OxyContin is classified as an opiate agonist. Opiate agonists provide pain relief by acting on opioid receptors in the spinal cord, brain, and possibly in the body tissues. Opioids, both natural and synthetic, are a class of drugs that act like morphine. These types of medications are known to be the most effective pain relievers available by prescription. However, OxyContin should be used with extreme caution. Users who are in poor physical health must take great care when using this drug. Those who abuse OxyContin and suffer from chronic obstructive pulmonary disease, decreased respiratory reserve, hypoxia (a pathological condition in which the body as a whole or region of the body is deprived of adequate oxygen supply), hypercapnia (a condition where there is too much carbon dioxide in the blood), or preexisting respiratory depression may decrease their respiratory drive to the point of apnea (suspension of external breathing).

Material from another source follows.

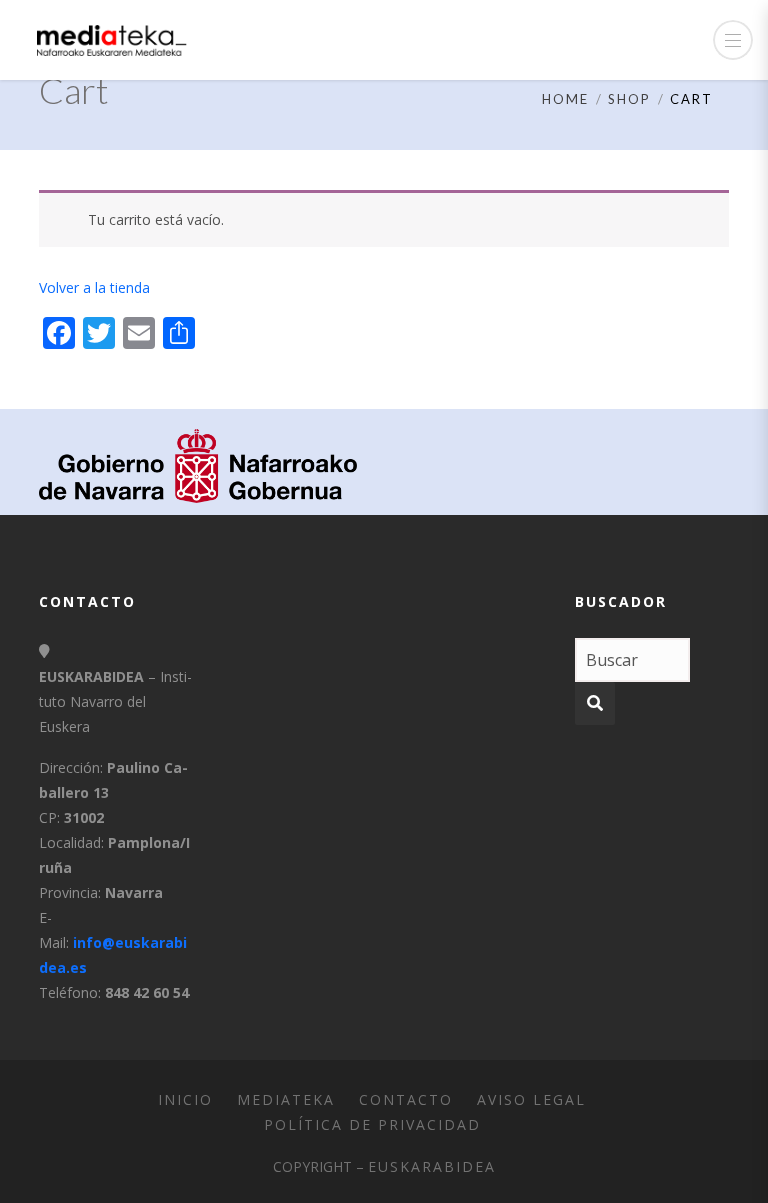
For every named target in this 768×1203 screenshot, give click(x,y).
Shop (629, 99)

OxyContin side effects also include miosis, even in total darkness. Miosis is constriction of the pupil in the eye. This is a normal response to an increase in light but can also be associated with certain pathological conditions, microwave radiation exposure, drugs, and especially opiates drugs such as OxyContin.

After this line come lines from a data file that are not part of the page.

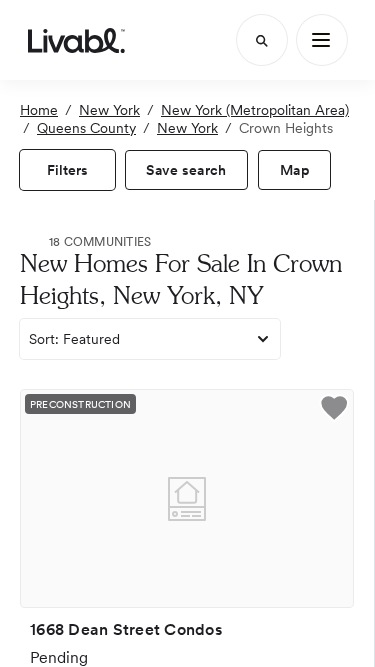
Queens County (86, 128)
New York (109, 110)
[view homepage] (76, 40)
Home (39, 110)
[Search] (262, 40)
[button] (334, 410)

Other OxyContin Side Effects:
OxyContin Side Effects on Concentration--Efficacy Relationships (Pharmacodynamics)
Studies in normal volunteers and patients reveal predictable relationships between oxycodone dosage and plasma oxycodone concentrations, as well as between concentration and certain expected opioid effects. In normal volunteers these include pupillary constriction, sedation and overall "drug effect" and in patients, analgesia and feelings of "relaxation." In non-tolerant patients, analgesia is not usually seen at a plasma oxycodone concentration of less than 5&10 ng/mL.
OxyContin Side Effects on the Gastrointestinal Tract and Other Smooth Muscle
Oxycodone causes a reduction in motility associated with an increase in smooth muscle tone in the antrum of the stomach and duodenum. Digestion of food in the small intestine is delayed and propulsive contractions are decreased. Propulsive peristaltic waves in the colon are decreased, while tone may be increased to the point of spasm resulting in constipation. Other opioid-induced effects may include a reduction in gastric, biliary and pancreatic secretions, spasm of sphincter of Oddi, and transient elevations in serum amylase.
OxyContin Side Effects on the Cardiovascular System
Oxycodone may produce release of histamine with or without associated peripheral vasodilation. Manifestations of histamine release and/or peripheral vasodilation may include pruritus, flushing, red eyes, sweating, and/or orthostatic hypotension.